Exercise brief:
The answer is to contain only the line containing "Sydney Sweeney Sparks" and the lines after it through the last one, each reproduced exactly as it appears below.

Items from a data source:
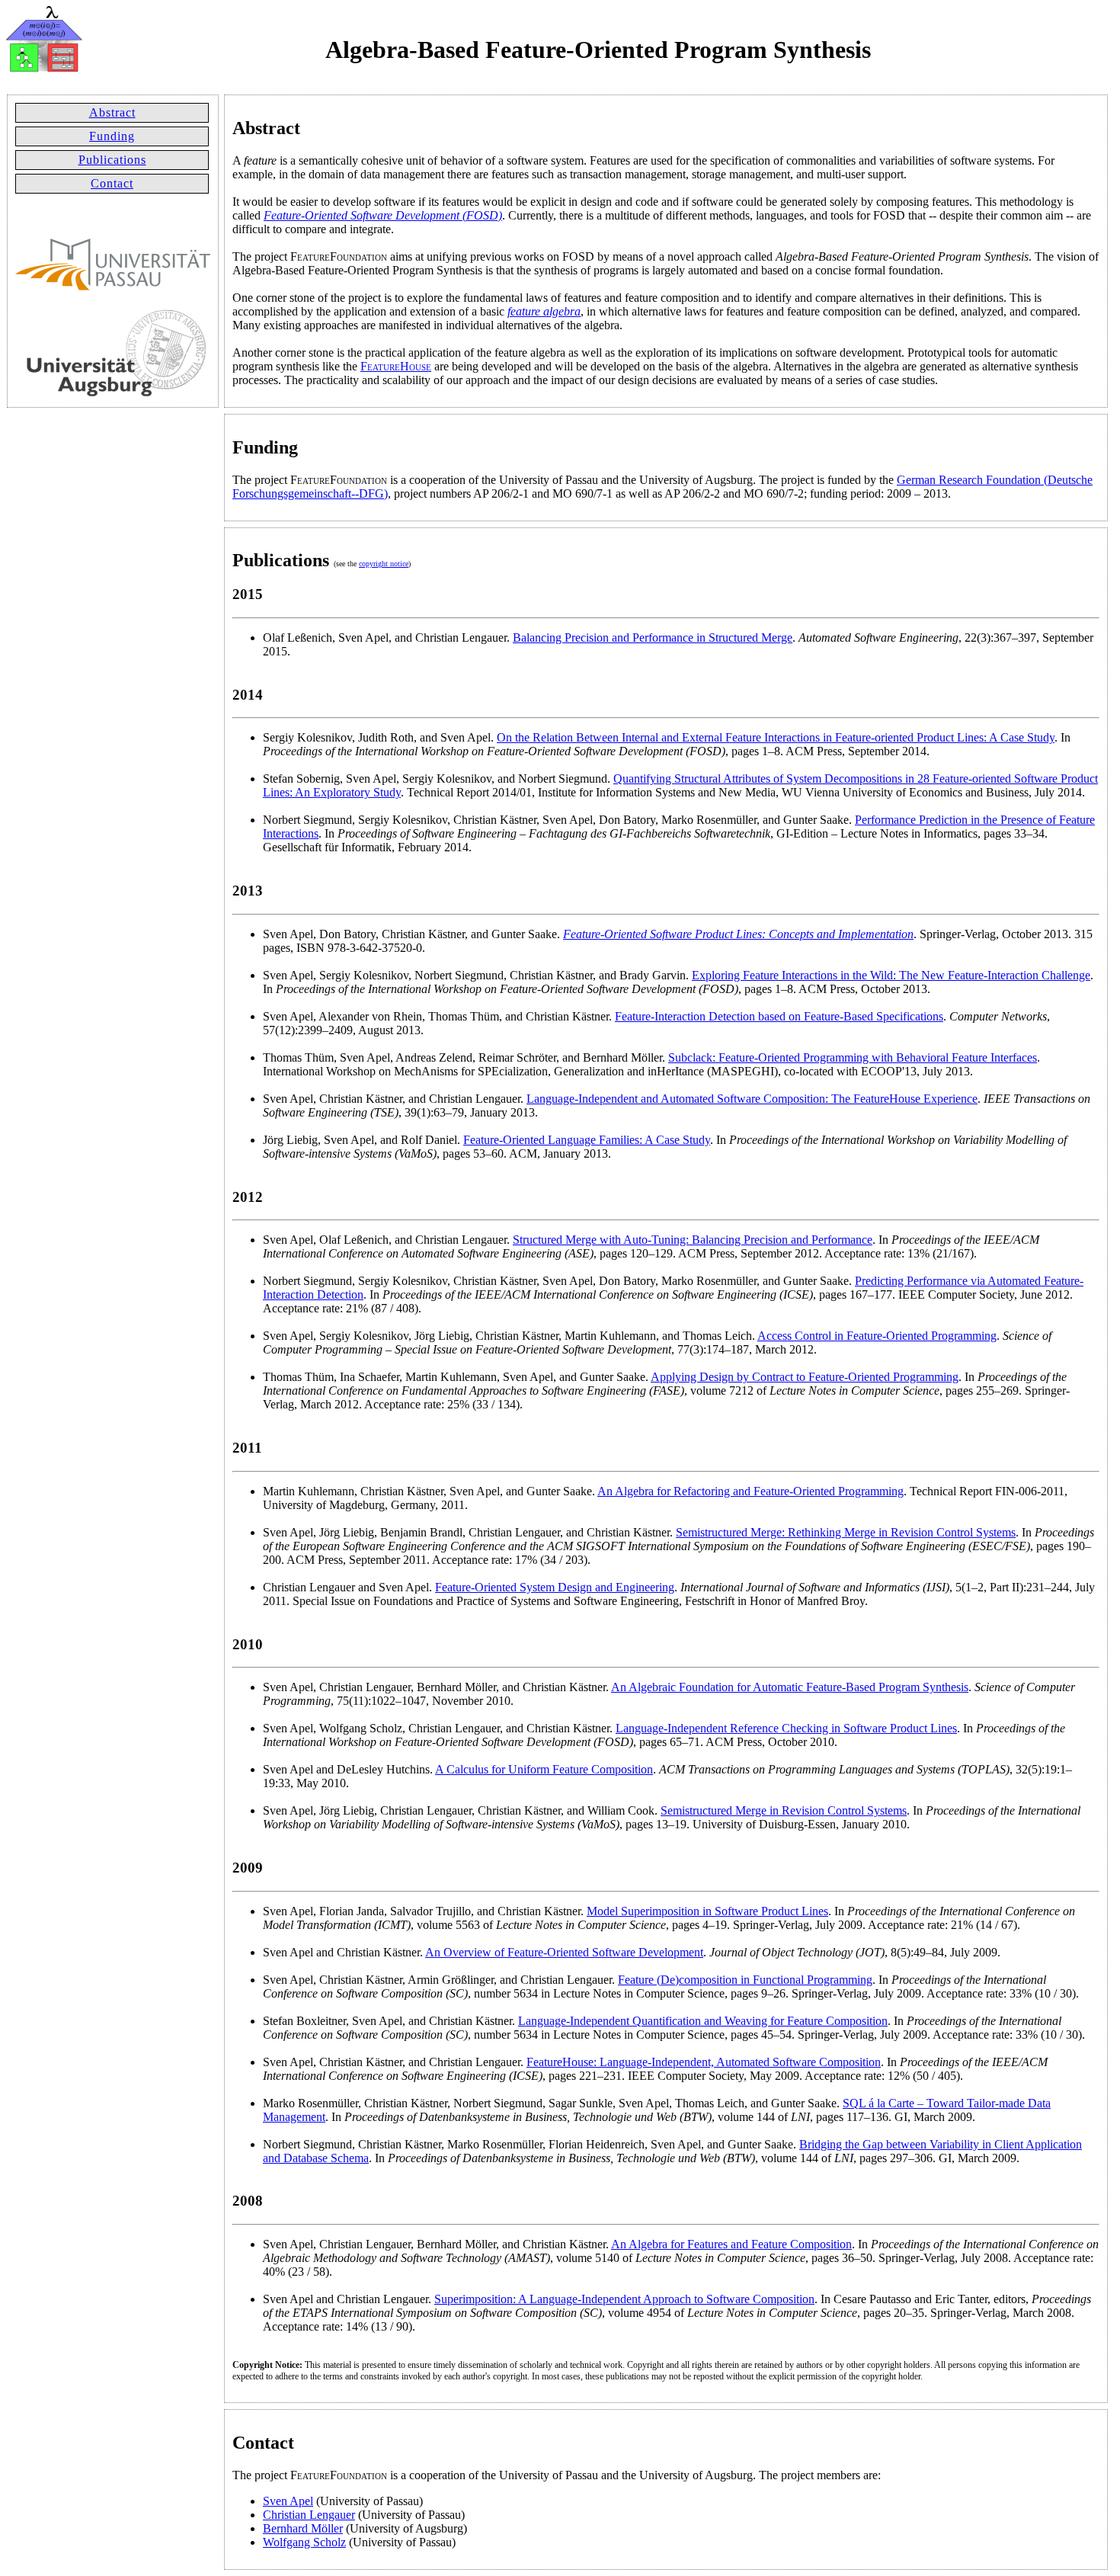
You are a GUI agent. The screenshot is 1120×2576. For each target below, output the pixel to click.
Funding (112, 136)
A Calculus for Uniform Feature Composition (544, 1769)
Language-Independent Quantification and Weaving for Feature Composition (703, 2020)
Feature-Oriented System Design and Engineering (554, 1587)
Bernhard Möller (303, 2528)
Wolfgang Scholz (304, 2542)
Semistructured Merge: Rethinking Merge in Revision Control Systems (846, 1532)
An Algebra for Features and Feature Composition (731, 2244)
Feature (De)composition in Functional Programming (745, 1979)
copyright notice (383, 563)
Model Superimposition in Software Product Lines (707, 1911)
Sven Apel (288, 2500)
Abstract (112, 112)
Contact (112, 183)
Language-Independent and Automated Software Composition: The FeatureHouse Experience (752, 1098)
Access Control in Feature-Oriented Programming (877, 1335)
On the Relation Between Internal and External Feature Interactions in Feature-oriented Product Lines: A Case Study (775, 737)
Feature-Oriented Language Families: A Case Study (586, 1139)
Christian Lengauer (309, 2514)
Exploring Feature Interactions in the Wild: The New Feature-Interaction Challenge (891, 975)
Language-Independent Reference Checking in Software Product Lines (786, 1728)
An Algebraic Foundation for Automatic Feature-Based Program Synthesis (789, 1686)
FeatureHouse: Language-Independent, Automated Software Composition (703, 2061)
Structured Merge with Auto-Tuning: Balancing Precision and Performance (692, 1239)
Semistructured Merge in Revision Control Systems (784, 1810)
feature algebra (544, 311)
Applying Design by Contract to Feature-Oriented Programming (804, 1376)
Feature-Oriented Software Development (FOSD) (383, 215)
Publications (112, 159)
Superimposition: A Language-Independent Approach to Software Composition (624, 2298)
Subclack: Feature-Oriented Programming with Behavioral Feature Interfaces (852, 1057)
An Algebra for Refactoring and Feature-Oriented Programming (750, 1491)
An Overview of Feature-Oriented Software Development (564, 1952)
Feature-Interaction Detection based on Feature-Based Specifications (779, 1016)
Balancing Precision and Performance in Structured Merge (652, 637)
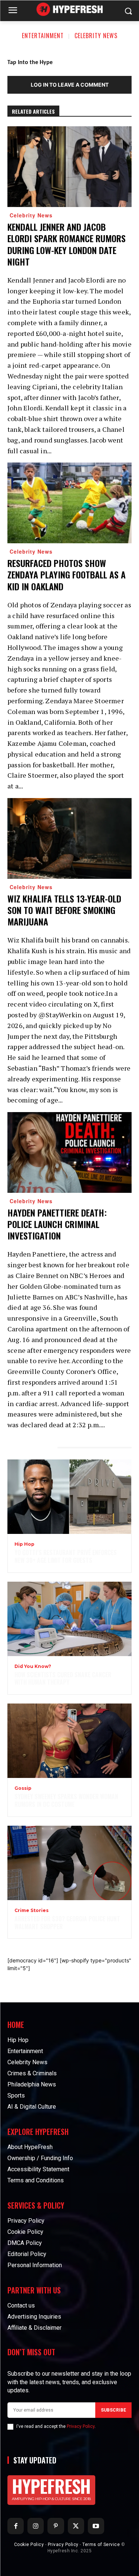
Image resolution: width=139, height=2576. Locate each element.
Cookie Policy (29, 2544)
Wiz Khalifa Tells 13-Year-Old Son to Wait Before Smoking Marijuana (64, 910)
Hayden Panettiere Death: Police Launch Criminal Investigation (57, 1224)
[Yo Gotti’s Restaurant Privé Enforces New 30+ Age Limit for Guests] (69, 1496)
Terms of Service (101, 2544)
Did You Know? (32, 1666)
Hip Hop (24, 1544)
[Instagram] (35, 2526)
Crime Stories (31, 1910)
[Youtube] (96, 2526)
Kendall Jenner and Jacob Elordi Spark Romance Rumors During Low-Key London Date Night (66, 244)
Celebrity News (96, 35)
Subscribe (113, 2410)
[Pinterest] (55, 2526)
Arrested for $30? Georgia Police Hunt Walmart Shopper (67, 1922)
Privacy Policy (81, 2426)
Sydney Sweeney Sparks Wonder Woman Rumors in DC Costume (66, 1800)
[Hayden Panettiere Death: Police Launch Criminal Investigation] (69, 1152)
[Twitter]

Task output:
Sydney Sweeney Sparks Wonder Woman Rumors in DC Costume (66, 1800)
[Hayden Panettiere Death: Police Launch Criminal Investigation] (69, 1152)
[Twitter]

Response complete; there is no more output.